C360: What is your advice to clinicians who treat hypertension and mental health conditions in women? What is the main message you want to send to practitioners?

SR: This study found a significant association between poor mental health and hypertension in women. Women with poor mental health have a higher likelihood of being diagnosed with hypertension compared with women with good or excellent mental health. Since hypertension is already routinely screened in health care settings, we suggest concurrent screening of mental health disorders when a woman is diagnosed with hypertension.

Health professionals should focus on utilizing available screening tools to assess the mental health status of both men and women, targeting women more, for early detection and management of mental health disorders. Early detection and management of mental health disorders in association with hypertension could significantly reduce mental-health–related morbidities, hospitalizations, and associated costs. Practitioners should be aware of the significant association between poor mental health status and hypertension in women. Further, they should be aware of the fact that poor mental health status in combination with hypertension could be a strong predictor of hospital inpatient visits in women.

 

C360: What else should our audience of cardiologists and psychologists know about treating these conditions separately and concurrently?

SR: Since this study was cross-sectional in design, information for both mental health status and hypertension were obtained at the same time; we could not establish temporality of this relationship. From this study, we cannot say which one comes first—poor mental health conditions or hypertension; we cannot say for certain that poor mental health causes hypertension in women.
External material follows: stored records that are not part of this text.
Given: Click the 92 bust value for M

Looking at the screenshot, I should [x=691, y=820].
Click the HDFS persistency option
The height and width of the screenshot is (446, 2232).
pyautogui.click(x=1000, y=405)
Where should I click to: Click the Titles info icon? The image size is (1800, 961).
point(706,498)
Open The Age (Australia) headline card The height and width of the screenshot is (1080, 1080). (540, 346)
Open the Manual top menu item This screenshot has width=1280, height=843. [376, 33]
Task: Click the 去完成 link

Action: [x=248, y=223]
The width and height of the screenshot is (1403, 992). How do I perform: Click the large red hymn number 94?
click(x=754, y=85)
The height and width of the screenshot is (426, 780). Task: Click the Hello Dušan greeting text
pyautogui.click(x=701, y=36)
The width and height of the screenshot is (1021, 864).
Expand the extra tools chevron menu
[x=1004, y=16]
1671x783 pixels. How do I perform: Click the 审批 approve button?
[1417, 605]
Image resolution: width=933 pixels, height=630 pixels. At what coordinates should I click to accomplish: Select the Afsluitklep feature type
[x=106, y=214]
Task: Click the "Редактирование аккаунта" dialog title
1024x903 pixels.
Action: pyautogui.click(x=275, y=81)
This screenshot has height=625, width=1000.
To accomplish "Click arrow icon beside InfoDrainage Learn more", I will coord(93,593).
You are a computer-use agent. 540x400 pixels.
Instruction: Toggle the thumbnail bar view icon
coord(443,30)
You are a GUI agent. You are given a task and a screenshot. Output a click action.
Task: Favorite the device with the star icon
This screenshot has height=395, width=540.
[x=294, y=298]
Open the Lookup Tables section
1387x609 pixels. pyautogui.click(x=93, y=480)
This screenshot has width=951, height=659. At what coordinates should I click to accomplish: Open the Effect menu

Therefore, when treating these conditions separately, cardiologists should be aware of the increased risk of mental health disorders in women with hypertension. Similarly, psychologists should be aware of the increased risk of hypertension in women with mental health disorders. Moreover, both cardiologists and psychologists should be aware and cautious about the drug interactions and side effects of antihypertensive and psychiatric drugs when treating these conditions concurrently.

 

—Amanda Balbi

References:

  1. Rozario SS, Masho SW. The associations between mental health status, hypertension, and hospital inpatient visits in women in the United States. Am J Hypertension. 2018;31(7):804-810. https://doi.org/10.1093/ajh/hpy065.
  2. Ford DE, Erlinger TP. Depression and C-reactive protein in US adults: data from the Third National Health and Nutrition Examination Survey. Arch Intern Med. 2004; 164:1010-1014.
  3. Hange D, Mehlig K, Lissner L, et al. Perceived mental stress in women associated with psychosomatic symptoms, but not mortality: observations from the Population Study of Women in Gothenburg, Sweden. Int J Gen Med. 2013;6:307-315.
  4. Richardson S, Shaffer JA, Falzon L, Krupka D, Davidson KW, Edmondson D. Meta-analysis of perceived stress and its association with incident coronary heart disease. Am J Cardiol. 2012;110:1711-1716.
  5. Agyei B, Nicolaou M, Boateng L, Dijkshoorn H, van den Born BJ, Agyemang C. Relationship between psychosocial stress and hypertension among Ghanaians in Amsterdam, the Netherlands—the GHAIA study. BMC Public Health. 2014;14:692.
  6. Yoon SS, Fryar CD, Carroll MD. Hypertension prevalence and control among adults: United States, 2011–2014. NCHS Data Brief. 2015;220:1-8.
  7. Maas AH, Appelman YE. Gender differences in coronary heart disease. Neth Heart J. 2010;18:598-602.
  8. Prochaska JJ, Sung HY, Max W, Shi Y, Ong M. Validity study of the K6 scale as a measure of moderate mental distress based on mental health treatment need and utilization. Int J Methods Psychiatr Res. 2012;21:88-97.